> [Material for the task]
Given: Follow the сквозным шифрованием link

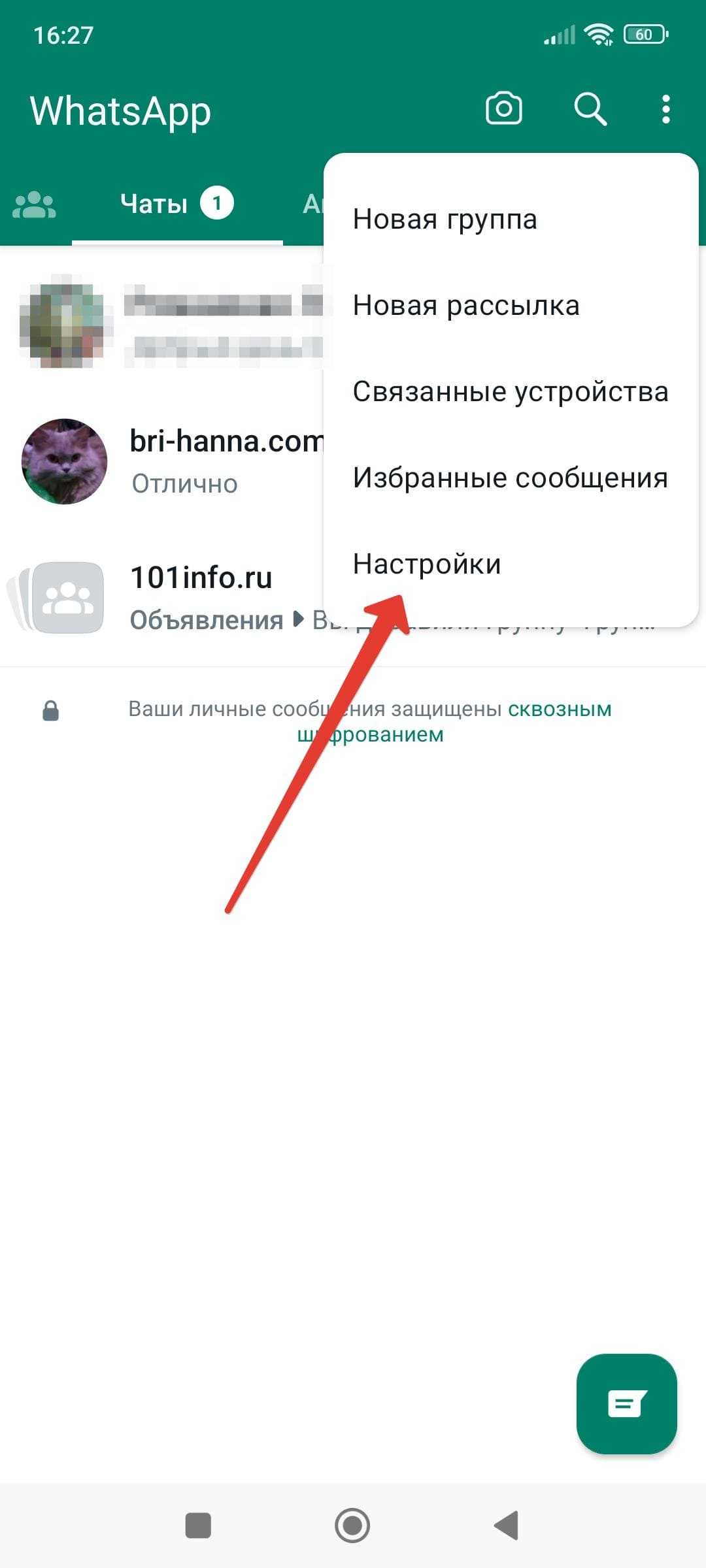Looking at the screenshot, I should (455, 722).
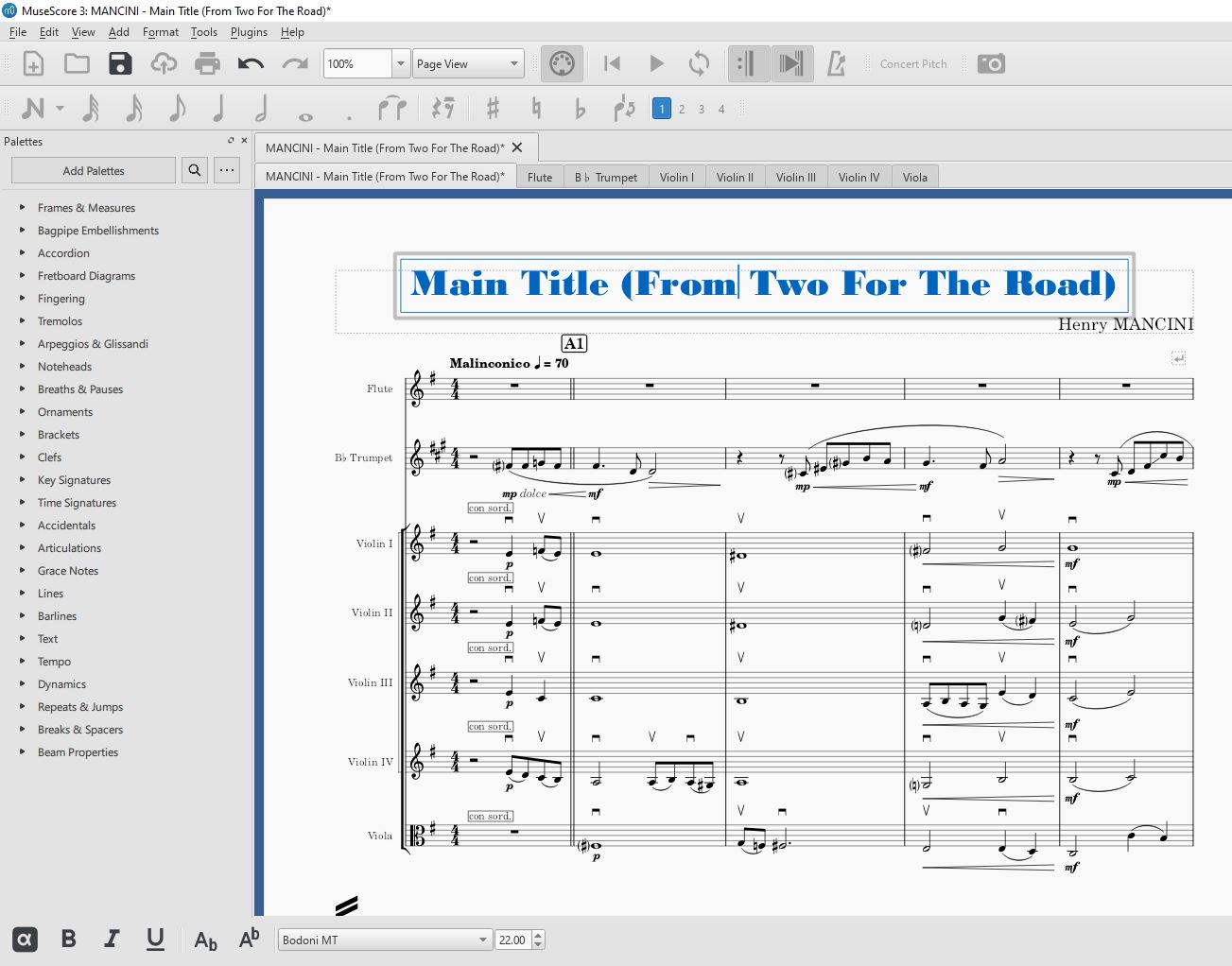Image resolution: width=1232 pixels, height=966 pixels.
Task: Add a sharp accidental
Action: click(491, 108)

* * *

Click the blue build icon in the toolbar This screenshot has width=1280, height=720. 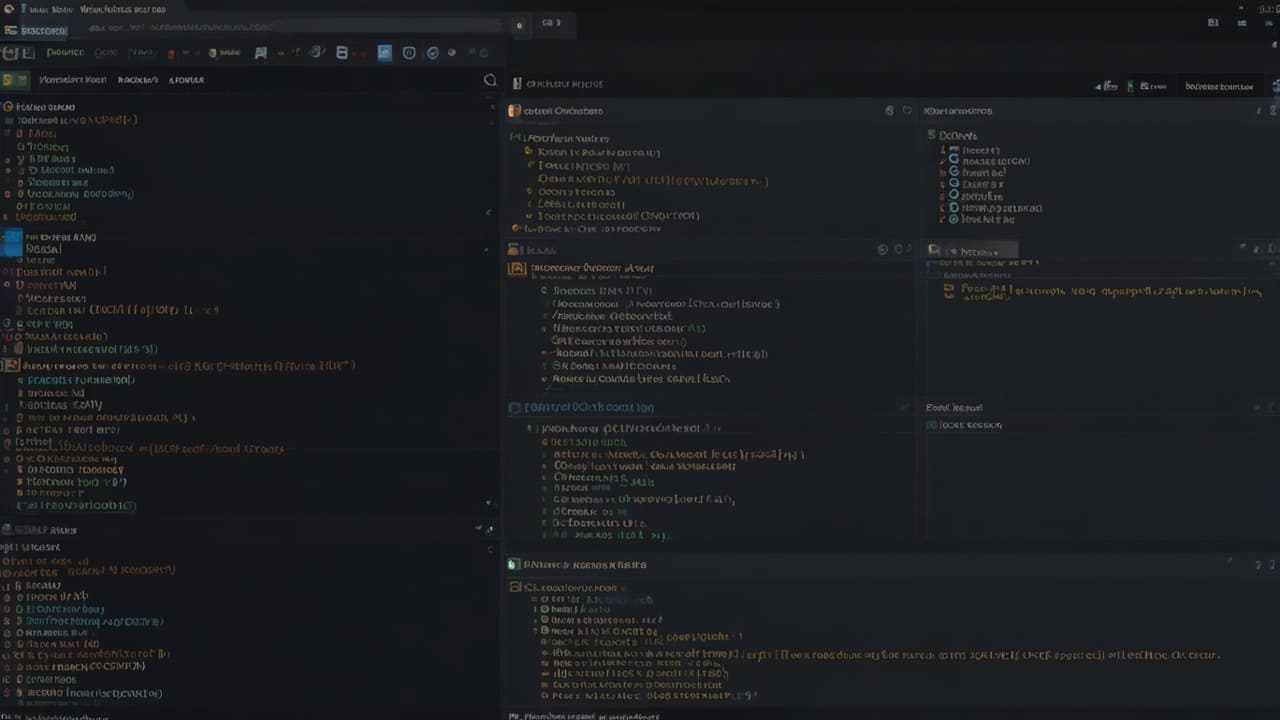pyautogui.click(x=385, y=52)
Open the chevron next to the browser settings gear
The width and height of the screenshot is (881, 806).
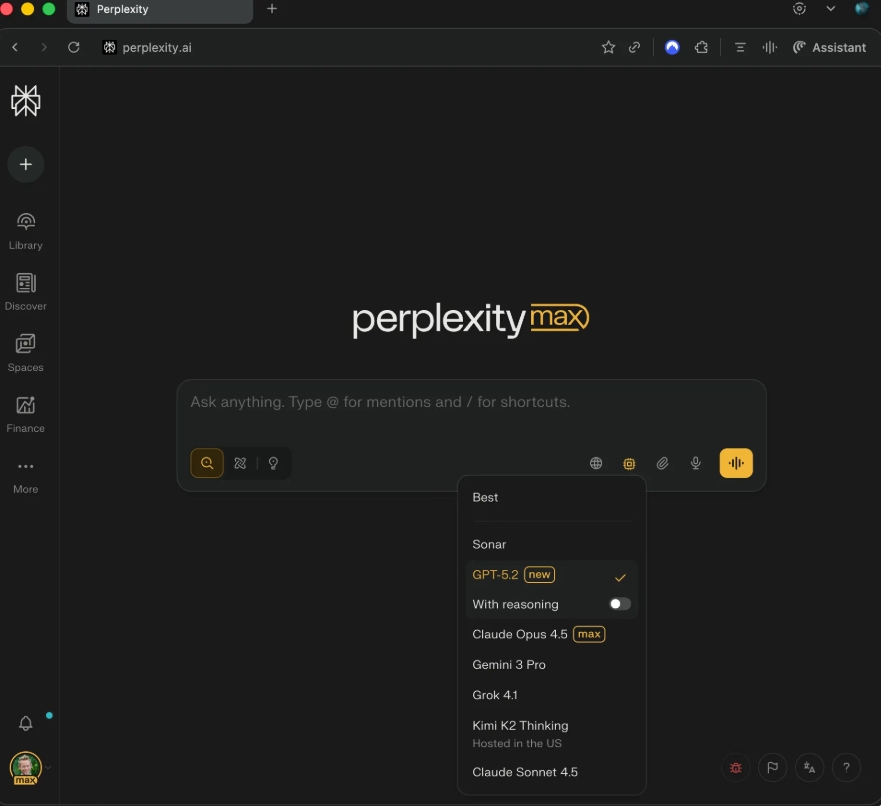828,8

* * *

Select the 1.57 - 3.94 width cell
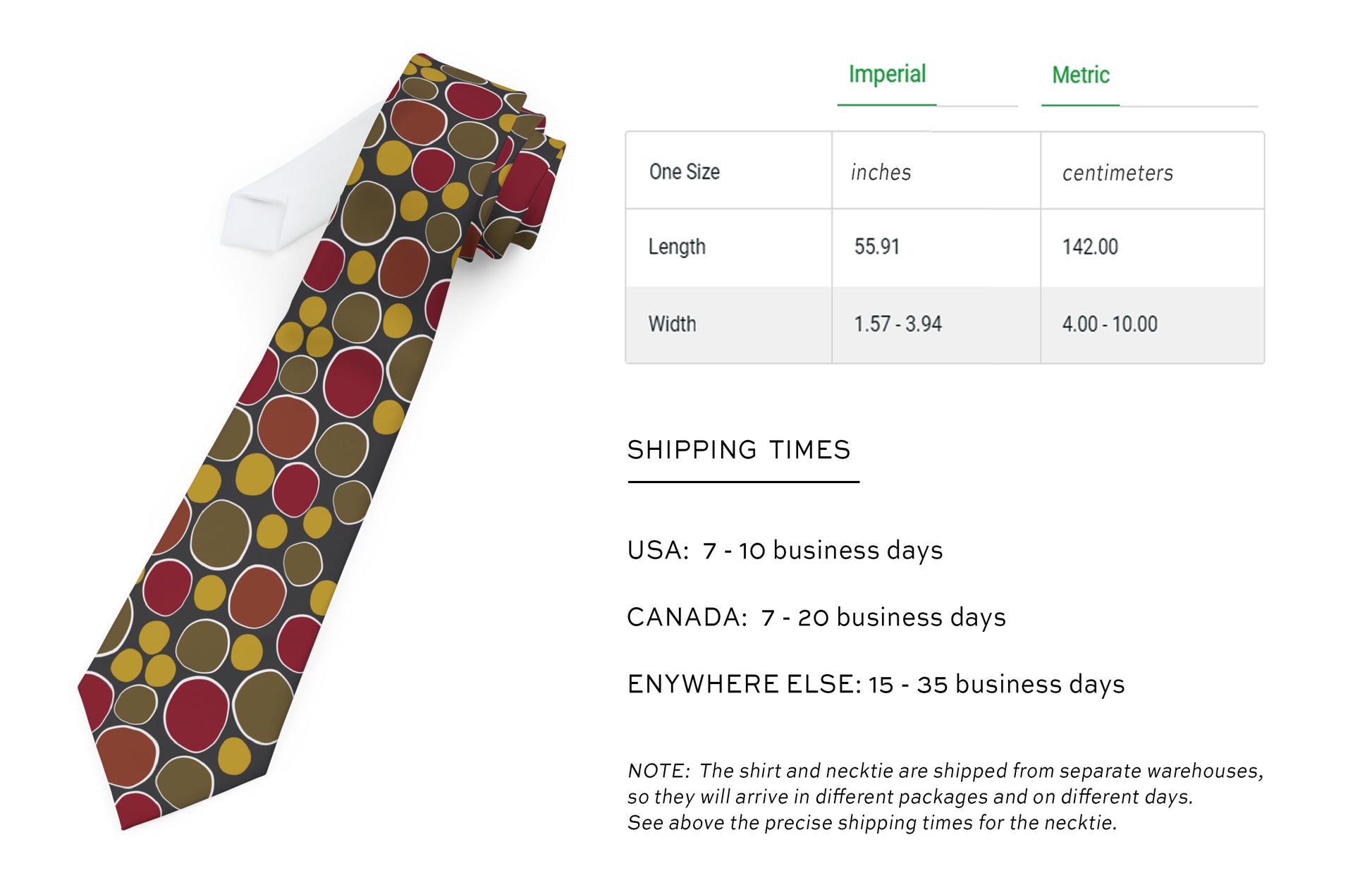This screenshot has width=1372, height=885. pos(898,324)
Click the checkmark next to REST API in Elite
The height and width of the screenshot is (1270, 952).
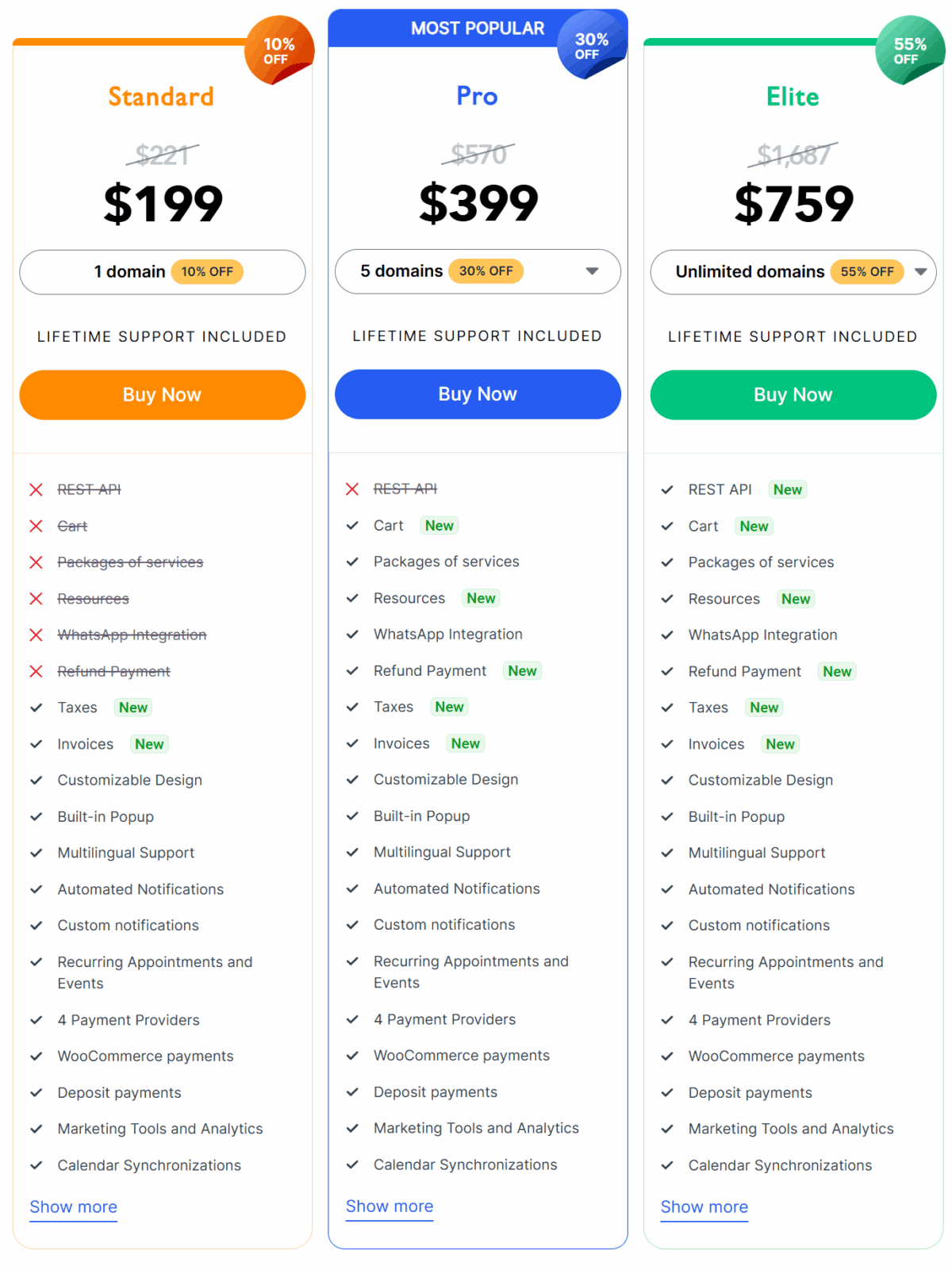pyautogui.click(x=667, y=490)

> [Goal of the exercise] Only lines of the material that contain the word "next" belong in the answer; copy each one.

> [Answer box]
Open the chevron next to the browser settings gear
Click the checkmark next to REST API in Elite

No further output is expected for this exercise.